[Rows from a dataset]
========================================================================
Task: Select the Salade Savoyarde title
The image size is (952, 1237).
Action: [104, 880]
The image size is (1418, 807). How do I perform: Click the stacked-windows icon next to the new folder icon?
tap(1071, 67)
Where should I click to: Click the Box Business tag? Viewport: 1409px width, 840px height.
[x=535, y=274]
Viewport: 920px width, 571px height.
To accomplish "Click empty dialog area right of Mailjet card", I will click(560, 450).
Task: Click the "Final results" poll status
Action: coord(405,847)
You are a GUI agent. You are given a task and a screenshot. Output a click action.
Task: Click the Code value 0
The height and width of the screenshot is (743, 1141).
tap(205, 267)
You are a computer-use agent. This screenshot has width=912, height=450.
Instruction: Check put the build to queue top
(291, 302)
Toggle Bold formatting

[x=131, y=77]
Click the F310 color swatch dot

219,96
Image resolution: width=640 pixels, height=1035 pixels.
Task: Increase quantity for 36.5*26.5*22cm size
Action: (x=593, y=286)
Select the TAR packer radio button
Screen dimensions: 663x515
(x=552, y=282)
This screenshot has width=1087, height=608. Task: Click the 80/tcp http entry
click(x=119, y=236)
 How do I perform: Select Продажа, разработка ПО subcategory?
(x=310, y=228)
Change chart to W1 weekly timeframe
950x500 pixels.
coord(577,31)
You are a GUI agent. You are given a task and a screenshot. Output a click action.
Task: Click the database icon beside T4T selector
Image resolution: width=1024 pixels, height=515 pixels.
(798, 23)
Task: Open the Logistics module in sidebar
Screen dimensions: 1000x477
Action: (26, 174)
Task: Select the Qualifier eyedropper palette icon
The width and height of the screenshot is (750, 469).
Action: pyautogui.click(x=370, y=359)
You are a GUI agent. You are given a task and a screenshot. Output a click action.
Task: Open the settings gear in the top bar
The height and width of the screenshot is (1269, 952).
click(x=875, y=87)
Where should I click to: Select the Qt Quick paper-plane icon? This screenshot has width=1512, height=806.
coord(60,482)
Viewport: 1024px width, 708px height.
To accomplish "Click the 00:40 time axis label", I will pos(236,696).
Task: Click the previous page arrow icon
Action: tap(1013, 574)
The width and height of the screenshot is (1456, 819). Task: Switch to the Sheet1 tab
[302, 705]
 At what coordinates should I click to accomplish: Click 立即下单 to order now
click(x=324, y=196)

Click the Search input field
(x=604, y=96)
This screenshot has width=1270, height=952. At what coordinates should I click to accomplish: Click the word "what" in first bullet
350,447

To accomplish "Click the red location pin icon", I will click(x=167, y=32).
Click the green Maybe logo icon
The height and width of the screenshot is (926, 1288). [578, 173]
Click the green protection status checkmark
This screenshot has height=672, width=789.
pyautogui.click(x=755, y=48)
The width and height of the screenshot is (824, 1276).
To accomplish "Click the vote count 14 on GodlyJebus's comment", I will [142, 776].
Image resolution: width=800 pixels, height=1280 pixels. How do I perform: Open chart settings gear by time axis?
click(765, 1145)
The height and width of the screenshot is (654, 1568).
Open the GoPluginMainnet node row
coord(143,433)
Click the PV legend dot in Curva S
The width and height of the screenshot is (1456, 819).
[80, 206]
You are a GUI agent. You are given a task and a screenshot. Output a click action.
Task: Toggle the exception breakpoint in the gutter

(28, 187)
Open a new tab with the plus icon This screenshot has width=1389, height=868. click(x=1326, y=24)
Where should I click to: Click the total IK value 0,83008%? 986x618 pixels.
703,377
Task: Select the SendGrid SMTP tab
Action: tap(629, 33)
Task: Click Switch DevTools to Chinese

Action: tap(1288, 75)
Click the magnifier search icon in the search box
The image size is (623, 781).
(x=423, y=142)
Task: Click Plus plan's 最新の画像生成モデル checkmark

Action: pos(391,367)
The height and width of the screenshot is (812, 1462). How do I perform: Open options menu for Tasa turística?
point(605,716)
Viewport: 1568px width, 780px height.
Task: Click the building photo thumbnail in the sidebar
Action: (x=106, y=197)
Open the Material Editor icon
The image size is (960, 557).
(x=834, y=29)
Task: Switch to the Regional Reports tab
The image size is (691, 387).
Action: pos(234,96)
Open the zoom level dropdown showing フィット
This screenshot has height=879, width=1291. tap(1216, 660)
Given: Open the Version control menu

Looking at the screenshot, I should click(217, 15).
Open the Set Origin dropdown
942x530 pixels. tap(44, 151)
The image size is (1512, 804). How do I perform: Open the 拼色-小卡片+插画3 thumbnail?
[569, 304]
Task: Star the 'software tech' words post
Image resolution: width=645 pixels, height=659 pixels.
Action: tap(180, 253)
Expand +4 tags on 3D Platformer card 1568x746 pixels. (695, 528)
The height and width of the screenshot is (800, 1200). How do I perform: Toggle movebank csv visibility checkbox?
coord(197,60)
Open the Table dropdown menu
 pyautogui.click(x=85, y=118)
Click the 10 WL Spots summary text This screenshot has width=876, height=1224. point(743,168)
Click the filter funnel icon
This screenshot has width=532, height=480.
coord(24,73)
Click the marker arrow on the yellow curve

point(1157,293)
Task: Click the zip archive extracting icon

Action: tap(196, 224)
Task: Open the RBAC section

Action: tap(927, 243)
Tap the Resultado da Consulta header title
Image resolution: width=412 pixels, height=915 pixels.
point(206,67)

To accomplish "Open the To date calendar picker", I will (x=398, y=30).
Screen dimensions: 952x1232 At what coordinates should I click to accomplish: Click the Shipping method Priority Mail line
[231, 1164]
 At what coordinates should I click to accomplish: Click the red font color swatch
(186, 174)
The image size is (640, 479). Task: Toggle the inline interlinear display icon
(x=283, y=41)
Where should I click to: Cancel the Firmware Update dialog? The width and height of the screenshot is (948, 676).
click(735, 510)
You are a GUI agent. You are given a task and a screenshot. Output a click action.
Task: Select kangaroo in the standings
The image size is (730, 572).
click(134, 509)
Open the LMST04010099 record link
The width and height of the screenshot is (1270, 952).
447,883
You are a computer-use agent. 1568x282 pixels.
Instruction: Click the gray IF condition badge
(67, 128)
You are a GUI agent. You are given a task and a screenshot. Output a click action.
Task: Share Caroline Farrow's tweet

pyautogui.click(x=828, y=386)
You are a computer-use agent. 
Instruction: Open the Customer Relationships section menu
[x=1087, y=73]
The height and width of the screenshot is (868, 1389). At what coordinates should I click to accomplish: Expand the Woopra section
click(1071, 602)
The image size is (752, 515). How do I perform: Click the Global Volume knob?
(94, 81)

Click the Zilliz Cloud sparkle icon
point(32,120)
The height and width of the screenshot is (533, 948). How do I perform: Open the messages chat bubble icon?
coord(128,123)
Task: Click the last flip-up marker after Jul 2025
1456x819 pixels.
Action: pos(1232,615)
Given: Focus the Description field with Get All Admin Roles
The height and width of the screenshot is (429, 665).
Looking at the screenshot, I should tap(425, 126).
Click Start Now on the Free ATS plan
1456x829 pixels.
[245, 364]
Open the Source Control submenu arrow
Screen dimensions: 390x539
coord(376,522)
========================================================================
■ **What is required**:
Express each line of the listing above as a JSON array of strings, one string per line, with blank lines omitted.

■ **Output for this exercise**:
[
  "Task: Select the Salade Savoyarde title",
  "The image size is (952, 1237).",
  "Action: [104, 880]",
  "The image size is (1418, 807). How do I perform: Click the stacked-windows icon next to the new folder icon?",
  "tap(1071, 67)",
  "Where should I click to: Click the Box Business tag? Viewport: 1409px width, 840px height.",
  "[x=535, y=274]",
  "Viewport: 920px width, 571px height.",
  "To accomplish \"Click empty dialog area right of Mailjet card\", I will click(560, 450).",
  "Task: Click the \"Final results\" poll status",
  "Action: coord(405,847)",
  "You are a GUI agent. You are given a task and a screenshot. Output a click action.",
  "Task: Click the Code value 0",
  "The height and width of the screenshot is (743, 1141).",
  "tap(205, 267)",
  "You are a computer-use agent. This screenshot has width=912, height=450.",
  "Instruction: Check put the build to queue top",
  "(291, 302)",
  "Toggle Bold formatting",
  "[x=131, y=77]",
  "Click the F310 color swatch dot",
  "219,96",
  "Image resolution: width=640 pixels, height=1035 pixels.",
  "Task: Increase quantity for 36.5*26.5*22cm size",
  "Action: (x=593, y=286)",
  "Select the TAR packer radio button",
  "Screen dimensions: 663x515",
  "(x=552, y=282)",
  "This screenshot has width=1087, height=608. Task: Click the 80/tcp http entry",
  "click(x=119, y=236)",
  " How do I perform: Select Продажа, разработка ПО subcategory?",
  "(x=310, y=228)",
  "Change chart to W1 weekly timeframe",
  "950x500 pixels.",
  "coord(577,31)",
  "You are a GUI agent. You are given a task and a screenshot. Output a click action.",
  "Task: Click the database icon beside T4T selector",
  "Image resolution: width=1024 pixels, height=515 pixels.",
  "(798, 23)",
  "Task: Open the Logistics module in sidebar",
  "Screen dimensions: 1000x477",
  "Action: (26, 174)",
  "Task: Select the Qualifier eyedropper palette icon",
  "The width and height of the screenshot is (750, 469).",
  "Action: pyautogui.click(x=370, y=359)",
  "You are a GUI agent. You are given a task and a screenshot. Output a click action.",
  "Task: Open the settings gear in the top bar",
  "The height and width of the screenshot is (1269, 952).",
  "click(x=875, y=87)",
  "Where should I click to: Select the Qt Quick paper-plane icon? This screenshot has width=1512, height=806.",
  "coord(60,482)",
  "Viewport: 1024px width, 708px height.",
  "To accomplish \"Click the 00:40 time axis label\", I will pos(236,696).",
  "Task: Click the previous page arrow icon",
  "Action: tap(1013, 574)",
  "The width and height of the screenshot is (1456, 819). Task: Switch to the Sheet1 tab",
  "[302, 705]",
  " At what coordinates should I click to accomplish: Click 立即下单 to order now",
  "click(x=324, y=196)",
  "Click the Search input field",
  "(x=604, y=96)",
  "This screenshot has width=1270, height=952. At what coordinates should I click to accomplish: Click the word \"what\" in first bullet",
  "350,447",
  "To accomplish \"Click the red location pin icon\", I will click(x=167, y=32).",
  "Click the green Maybe logo icon",
  "The height and width of the screenshot is (926, 1288). [578, 173]",
  "Click the green protection status checkmark",
  "This screenshot has height=672, width=789.",
  "pyautogui.click(x=755, y=48)",
  "The width and height of the screenshot is (824, 1276).",
  "To accomplish \"Click the vote count 14 on GodlyJebus's comment\", I will [142, 776].",
  "Image resolution: width=800 pixels, height=1280 pixels. How do I perform: Open chart settings gear by time axis?",
  "click(765, 1145)",
  "The height and width of the screenshot is (654, 1568).",
  "Open the GoPluginMainnet node row",
  "coord(143,433)",
  "Click the PV legend dot in Curva S",
  "The width and height of the screenshot is (1456, 819).",
  "[80, 206]",
  "You are a GUI agent. You are given a task and a screenshot. Output a click action.",
  "Task: Toggle the exception breakpoint in the gutter",
  "(28, 187)",
  "Open a new tab with the plus icon This screenshot has width=1389, height=868. click(x=1326, y=24)",
  "Where should I click to: Click the total IK value 0,83008%? 986x618 pixels.",
  "703,377",
  "Task: Select the SendGrid SMTP tab",
  "Action: tap(629, 33)",
  "Task: Click Switch DevTools to Chinese",
  "Action: tap(1288, 75)",
  "Click the magnifier search icon in the search box",
  "The image size is (623, 781).",
  "(x=423, y=142)",
  "Task: Click Plus plan's 最新の画像生成モデル checkmark",
  "Action: pos(391,367)",
  "The height and width of the screenshot is (812, 1462). How do I perform: Open options menu for Tasa turística?",
  "point(605,716)",
  "Viewport: 1568px width, 780px height.",
  "Task: Click the building photo thumbnail in the sidebar",
  "Action: (x=106, y=197)",
  "Open the Material Editor icon",
  "The image size is (960, 557).",
  "(x=834, y=29)",
  "Task: Switch to the Regional Reports tab",
  "The image size is (691, 387).",
  "Action: pos(234,96)",
  "Open the zoom level dropdown showing フィット",
  "This screenshot has height=879, width=1291. tap(1216, 660)",
  "Given: Open the Version control menu",
  "Looking at the screenshot, I should click(217, 15).",
  "Open the Set Origin dropdown",
  "942x530 pixels. tap(44, 151)",
  "The image size is (1512, 804). How do I perform: Open the 拼色-小卡片+插画3 thumbnail?",
  "[569, 304]",
  "Task: Star the 'software tech' words post",
  "Image resolution: width=645 pixels, height=659 pixels.",
  "Action: tap(180, 253)",
  "Expand +4 tags on 3D Platformer card 1568x746 pixels. (695, 528)",
  "The height and width of the screenshot is (800, 1200). How do I perform: Toggle movebank csv visibility checkbox?",
  "coord(197,60)",
  "Open the Table dropdown menu",
  " pyautogui.click(x=85, y=118)",
  "Click the 10 WL Spots summary text This screenshot has width=876, height=1224. point(743,168)",
  "Click the filter funnel icon",
  "This screenshot has width=532, height=480.",
  "coord(24,73)",
  "Click the marker arrow on the yellow curve",
  "point(1157,293)",
  "Task: Click the zip archive extracting icon",
  "Action: tap(196, 224)",
  "Task: Open the RBAC section",
  "Action: tap(927, 243)",
  "Tap the Resultado da Consulta header title",
  "Image resolution: width=412 pixels, height=915 pixels.",
  "point(206,67)",
  "To accomplish \"Open the To date calendar picker\", I will (x=398, y=30).",
  "Screen dimensions: 952x1232 At what coordinates should I click to accomplish: Click the Shipping method Priority Mail line",
  "[231, 1164]",
  " At what coordinates should I click to accomplish: Click the red font color swatch",
  "(186, 174)",
  "The image size is (640, 479). Task: Toggle the inline interlinear display icon",
  "(x=283, y=41)",
  "Where should I click to: Cancel the Firmware Update dialog? The width and height of the screenshot is (948, 676).",
  "click(735, 510)",
  "You are a GUI agent. You are given a task and a screenshot. Output a click action.",
  "Task: Select kangaroo in the standings",
  "The image size is (730, 572).",
  "click(134, 509)",
  "Open the LMST04010099 record link",
  "The width and height of the screenshot is (1270, 952).",
  "447,883",
  "You are a computer-use agent. 1568x282 pixels.",
  "Instruction: Click the gray IF condition badge",
  "(67, 128)",
  "You are a GUI agent. You are given a task and a screenshot. Output a click action.",
  "Task: Share Caroline Farrow's tweet",
  "pyautogui.click(x=828, y=386)",
  "You are a computer-use agent. ",
  "Instruction: Open the Customer Relationships section menu",
  "[x=1087, y=73]",
  "The height and width of the screenshot is (868, 1389). At what coordinates should I click to accomplish: Expand the Woopra section",
  "click(1071, 602)",
  "The image size is (752, 515). How do I perform: Click the Global Volume knob?",
  "(94, 81)",
  "Click the Zilliz Cloud sparkle icon",
  "point(32,120)",
  "The height and width of the screenshot is (533, 948). How do I perform: Open the messages chat bubble icon?",
  "coord(128,123)",
  "Task: Click the last flip-up marker after Jul 2025",
  "1456x819 pixels.",
  "Action: pos(1232,615)",
  "Given: Focus the Description field with Get All Admin Roles",
  "The height and width of the screenshot is (429, 665).",
  "Looking at the screenshot, I should tap(425, 126).",
  "Click Start Now on the Free ATS plan",
  "1456x829 pixels.",
  "[245, 364]",
  "Open the Source Control submenu arrow",
  "Screen dimensions: 390x539",
  "coord(376,522)"
]